I wish I could’ve liked this book more. There’s some very inspired writing, here and there, and the title character, Beth Caldwell, is a singular personage. But it has one bad habit, and that’s a tendency to lecture the reader at every turn.
It can be very strident, but its causes are worthwhile. Written in 1897, it is very much a feminist novel, holding forth for equality and respect for women, and for men to stop acting like idiots.
The first half of the book is about Beth’s childhood and formative influences, and it’s very dense and slow-moving. It details her mental processes from infancy on, and at 250 pages, she’s still only reached the age of 12.

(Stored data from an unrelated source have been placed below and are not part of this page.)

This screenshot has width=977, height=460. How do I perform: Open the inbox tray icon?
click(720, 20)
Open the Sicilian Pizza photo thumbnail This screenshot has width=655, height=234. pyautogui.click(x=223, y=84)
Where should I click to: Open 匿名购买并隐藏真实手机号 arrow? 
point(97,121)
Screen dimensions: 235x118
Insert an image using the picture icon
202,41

When Beth is 18, she is pressured into marriage by her mother, and goes into it without passion, or even a particular interest in her young suitor. The rest of the novel is about the slow process of a woman psychologically – and finally, physically - freeing herself from a man she despises. In many ways, it’s also a very realistic novel, showing in stark terms how it feels for a woman to be married to a man who condescends, manipulates, and deceives. There are no happy romantic endings in this book, not for any of the characters.

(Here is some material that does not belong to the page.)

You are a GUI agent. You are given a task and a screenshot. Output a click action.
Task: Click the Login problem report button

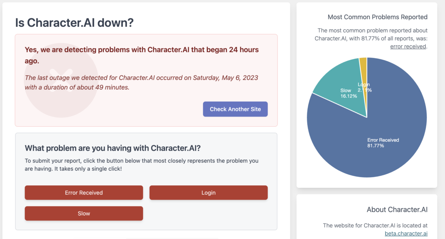[208, 193]
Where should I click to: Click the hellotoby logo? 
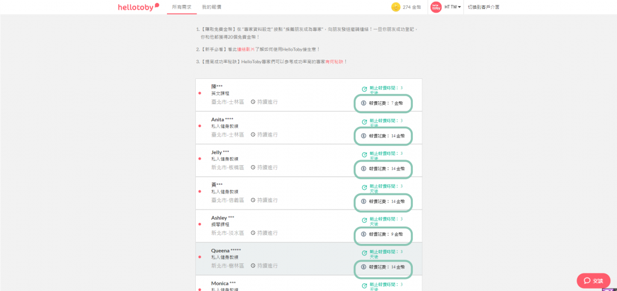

Here are some quotes from the book.
This one is about her selfish, autocratic Uncle James. Beth, with her mother and sisters, moves into his house after her father dies, when she is seven. Here’s Grand writing about his peculiar habits:
< He had also trained himself to sleep at odd times, and in all sorts of odd places, choosing by preference some corner where Aunt Grace Mary and the maids would least expect to find him, the consequence being wild shrieks and shocks to their nerves, such as, to use his own bland explanation, might be expected from undisciplined females. Beth found him one day spread out on a large oak chest in the main corridor upstairs, with two great china vases, one at his head and one at his feet, filled with reeds and bulrushes, which appeared to be waving over him, and looking in his sleep, with his cadaverous countenance, like a self-satisfied corpse. She had been on her way downstairs to dispose of the core of an apple she had eaten; but, as Uncle James’s mouth was open, she left it there. >
As you can see, Beth is quite an original child, and she has a tendency to say exactly what she’s thinking, and to ask awkward questions. At the same time, she is very self-aware, constantly at war within herself. This passage shows her thought processes after coming home from a visit with her supportive Aunt Victoria:
< While she was away, Beth had made many good resolutions about behaving herself on her return. Aunt Victoria had talked to her seriously on the subject. Beth could be good enough when she liked: she did all that her aunt expected of her; why could she not do all that her mother expected? Beth promised she would; and was beginning already to keep her promise faithfully by being as troublesome as possible, which was all that her mother ever expected of her. Whether or not thoughts are things which have power to produce effects, there are certainly people who answer to expectation with fatal facility, and Beth was one of them. >
Here is a description of Beth’s mother:
< She belonged to early Victorian times, when every effort was made to mould the characters of women as the homes of the period were built, on lines of ghastly uniformity. The education of a girl in those days was eminently calculated to cloud her intelligence and strengthen every failing developed in her sex by ages of suppression. >
When Grand is making a feminist point in a pithy way, she’s at her best. Here she edges into sarcasm:
< There are some who maintain that a man can do everything better than a woman can do it. This is certainly true of nagging. When a man nags, he shows his thoroughness, his continuity, and that love of sport which is the special pride and attribute of his sex. When a man nags, he puts his whole heart into the effort; a woman only nags, as a rule, because the heart has been taken out of her. >
Grand also had strong ideas about the religious practices of the day. She sees it as a study of:
< the doings of a barbarous people led by a vengeful demon of perplexing attributes whom they worshipped as a deity >
The tendency to lecture is stronger as you read further into the book. At the end, Beth has managed to forge a new life on her own, and she spends much of her time having abstract and somewhat self-congratulatory conversations with her enlightened friends. I’m happy for her, but, at this point, I didn’t really want to be around her all that much.